What needs to be done = Write out an exact copy of the line containing "This screenshot has width=1400, height=953." and all lines that follow it in the data below, leaving out pictures.

Stored items from a collection
........
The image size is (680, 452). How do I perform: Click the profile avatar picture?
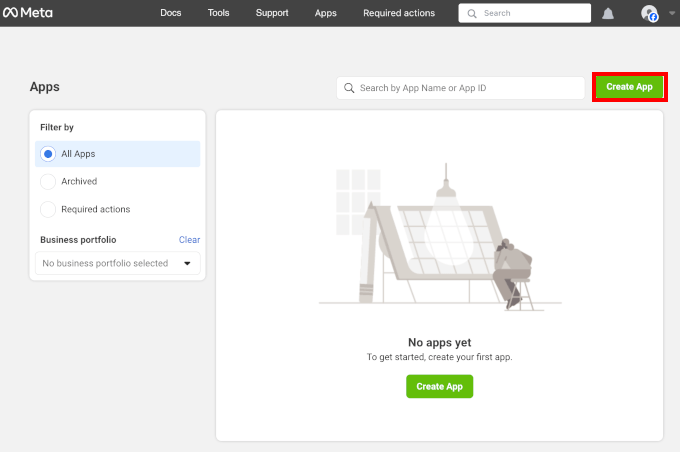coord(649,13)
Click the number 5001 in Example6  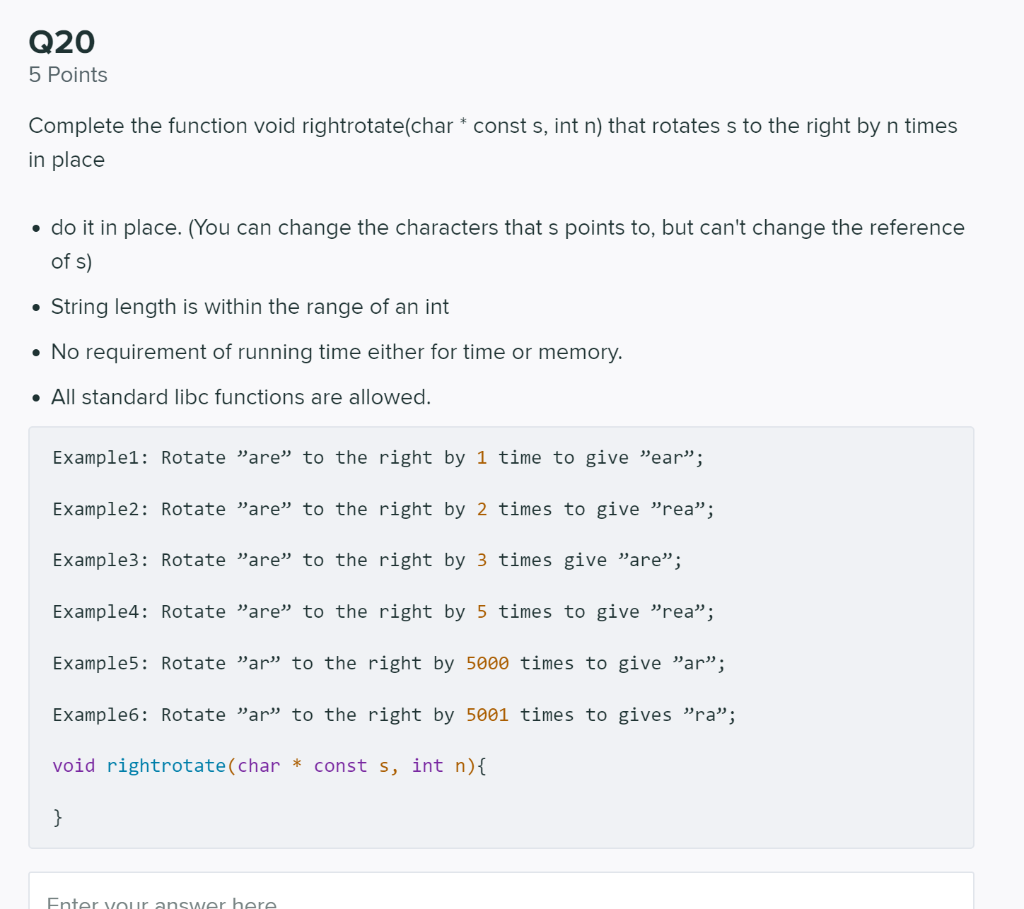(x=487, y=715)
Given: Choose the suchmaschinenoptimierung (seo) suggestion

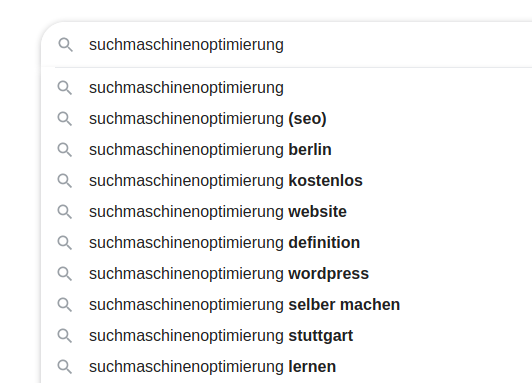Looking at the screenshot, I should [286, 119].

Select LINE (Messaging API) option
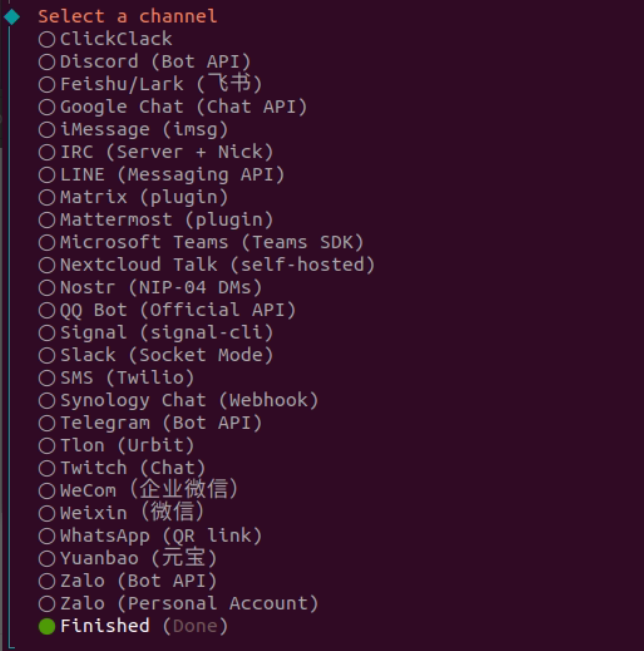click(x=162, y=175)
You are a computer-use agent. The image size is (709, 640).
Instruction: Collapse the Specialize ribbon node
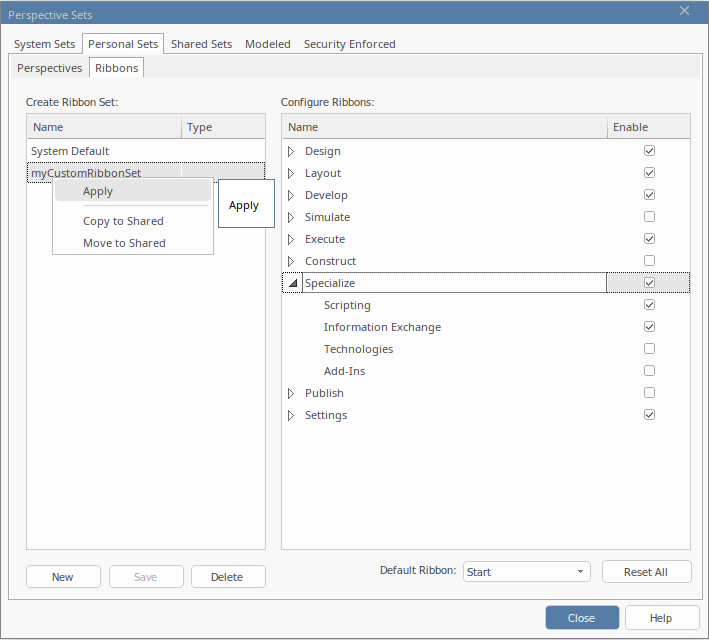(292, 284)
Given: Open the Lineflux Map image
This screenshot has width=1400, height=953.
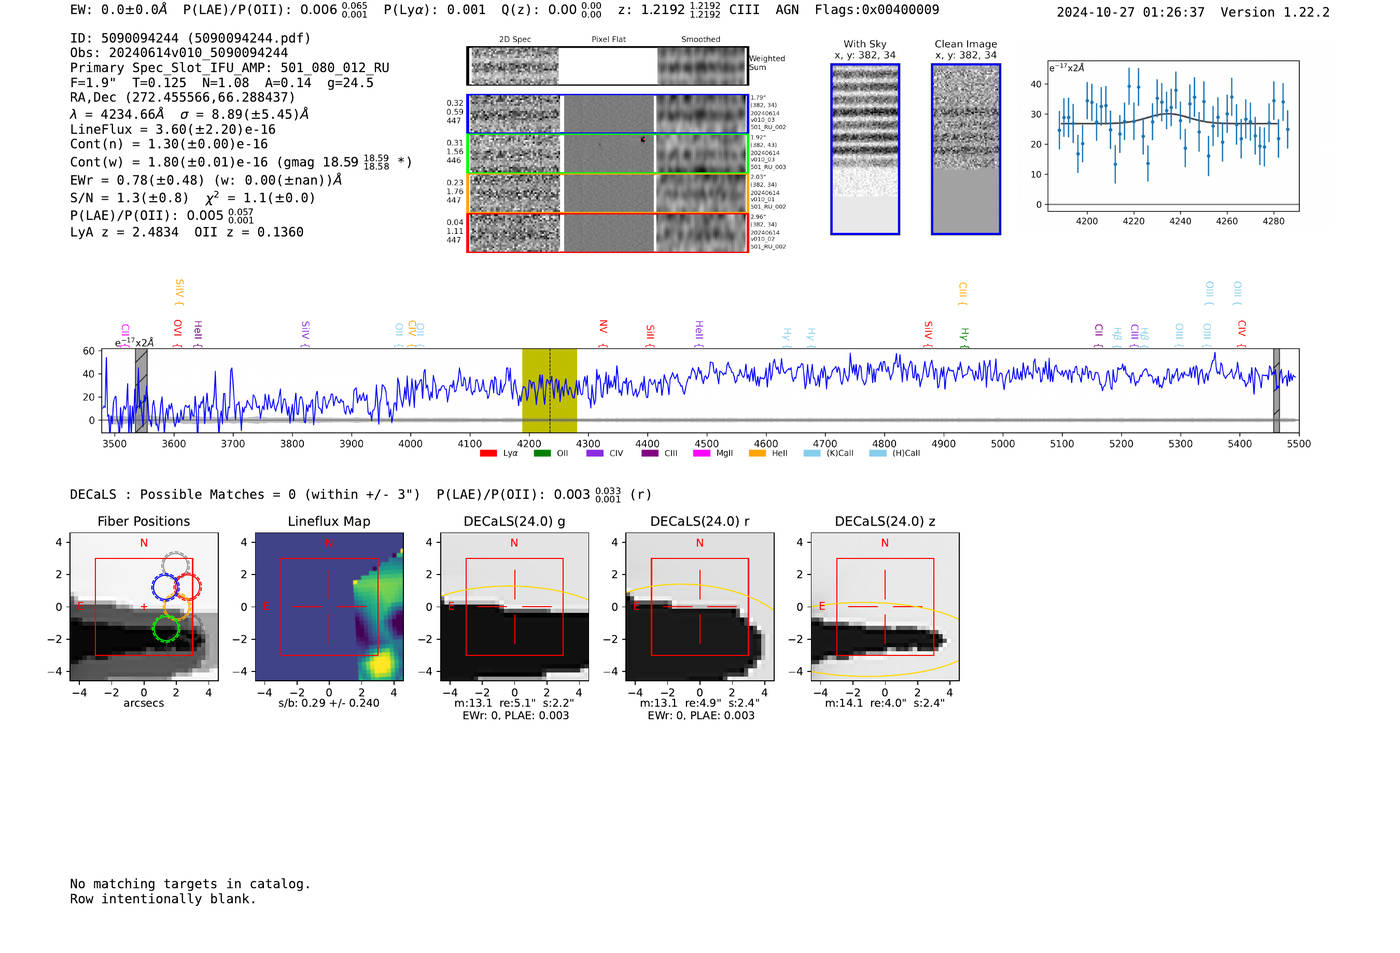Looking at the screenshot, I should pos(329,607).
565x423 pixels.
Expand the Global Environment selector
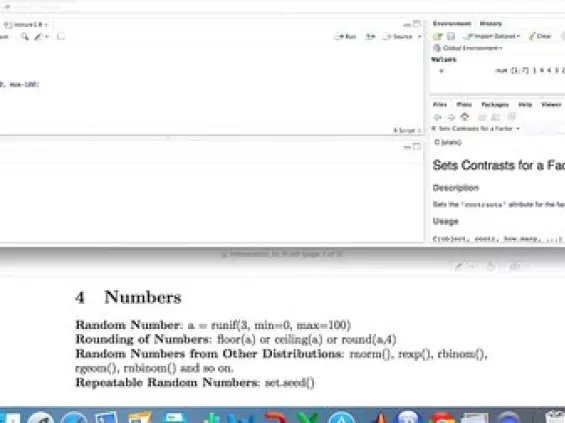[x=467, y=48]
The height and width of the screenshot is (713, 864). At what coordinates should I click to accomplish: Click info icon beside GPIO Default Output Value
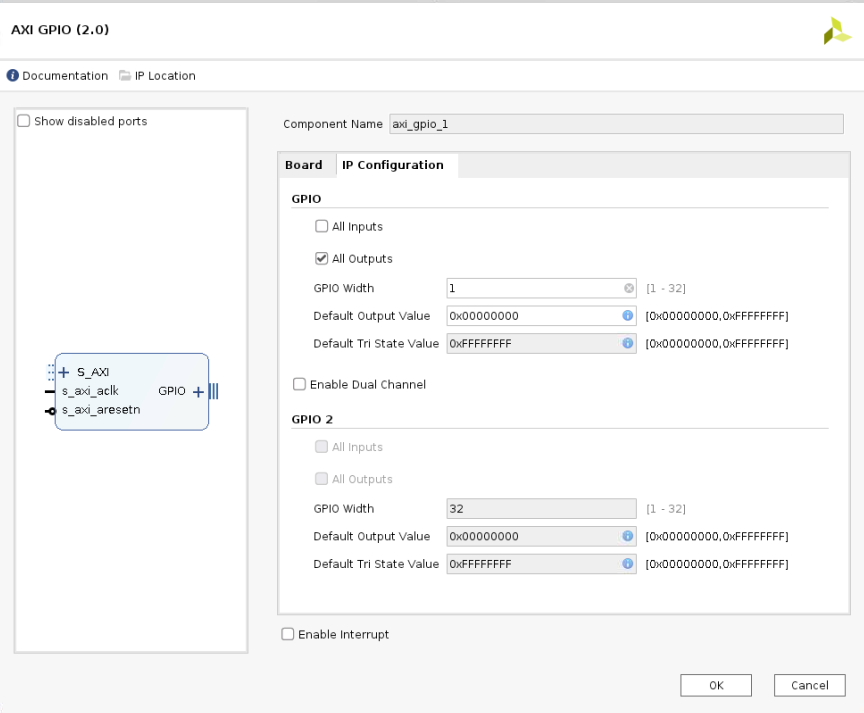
........
Answer to the problem =
This screenshot has width=1400, height=953.
Looking at the screenshot, I should pos(329,607).
565x423 pixels.
Expand the Global Environment selector
[x=467, y=48]
The height and width of the screenshot is (713, 864). At what coordinates should I click to accomplish: Click info icon beside GPIO Default Output Value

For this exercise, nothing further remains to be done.